**Document excerpt**
Begin

Of the Sursock lands’ purchase, Sir John Hope Simpson found in 1930 that:
“Government responsibility towards Arab cultivators.—The Jewish authorities have nothing with which to reproach themselves in the matter of the Sursock lands. They paid high prices for the land, and in addition they paid to certain of the occupants of those lands a considerable amount of money which they were not legally bound to pay. It was not their business, but the business of the Government to see to it that the position of the Arabs was not adversely affected by the transaction. In Article 6 of the Mandate it is the duty of the Administration of Palestine to ensure that the rights and position of the Arabs are not prejudiced by Jewish immigration. It is doubtful whether, in the matter of the Sursock lands, this Article of the Mandate received sufficient consideration.”

The Zionists of the time period, in fact, were quite willing to compromise even when it was dramatically unfavorable to them.

This seems kind of disingenuous. The fact that Israel since its founding has accepted a non-Jewish minority in its population doesn’t in any way disprove the assertion that the founders of Israel, and the state of Israel as currently constituted, would not and will not tolerate a non-Jewish majority.

End

**Given data**
Begin

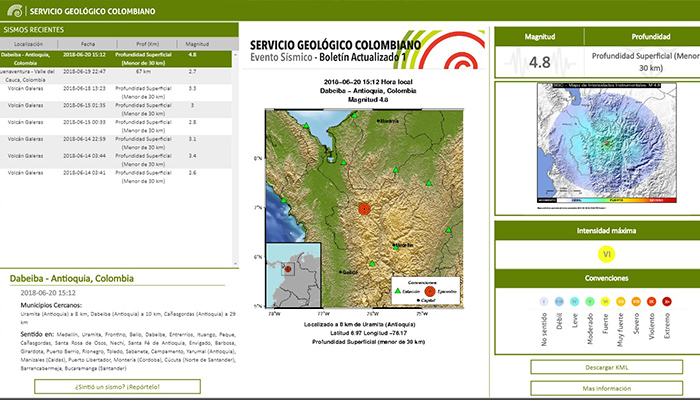This screenshot has height=400, width=700.
Task: Select the Dabeiba - Antioquia earthquake row
Action: 110,58
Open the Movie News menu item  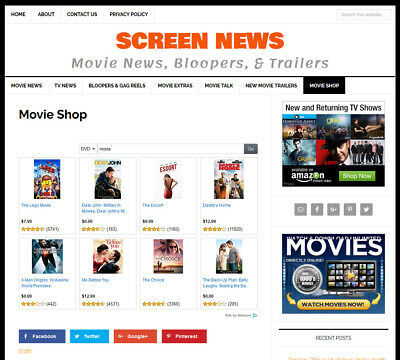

End

**Task instructions**
**A)** In the passage on the Sursock lands, which article of the Mandate gives the Administration of Palestine the duty to protect the rights and position of the Arabs?
**B)** Continue the passage on the Sursock lands from its last sentence.
The data plays no part in what follows.

**Task results**
**A)** Article 6.

**B)**
I don’t even understand what that means. How can something achieved by agreement be compulsory? If you’re favoring “compulsory” action of any kind, doesn’t that mean that you’re advocating “compelling” someone to do it, whether or not they agree to it?

:confused: Your basis for calling this claim a “silly little fiction” seems somewhat weak. It’s certainly open to question, but I don’t see how it can be discounted as outright “fictional” or false. You yourself originally responded to it as follows:

“In several areas” Jews “would possibly” have been the majority? What is there in those vague statements to contradict, falsify, or render “fictional” the claim that non-Jews were the majority in the area as a whole?
I agree that there’s a lot of gratuitous rancor towards some of the early Zionists in much political discourse on the Middle East. However, I think some modern Zionists are desperately trying to deny the existence of the elephant in the room: namely, the fact that the early Zionists achieved a Jewish state partly by politically and militarily pushing out many non-Jews from land that they regarded as their own, and that they still regard as their own.

That’s certainly far from being the only problem in the Israel-Palestine situation, and it’s certainly not an easy one to address. Nor does it necessarily constitute a politically legitimate claim to sovereignty. But let’s not pretend it doesn’t exist, or is meaningless or trivial.

Many Palestinians sincerely feel that Israel is illegitimately occupying land that by rights belongs to them. When I see some defenders of Israel attempting to handwave that fact away, I feel somewhat doubtful about the accuracy or sincerity of their arguments in general.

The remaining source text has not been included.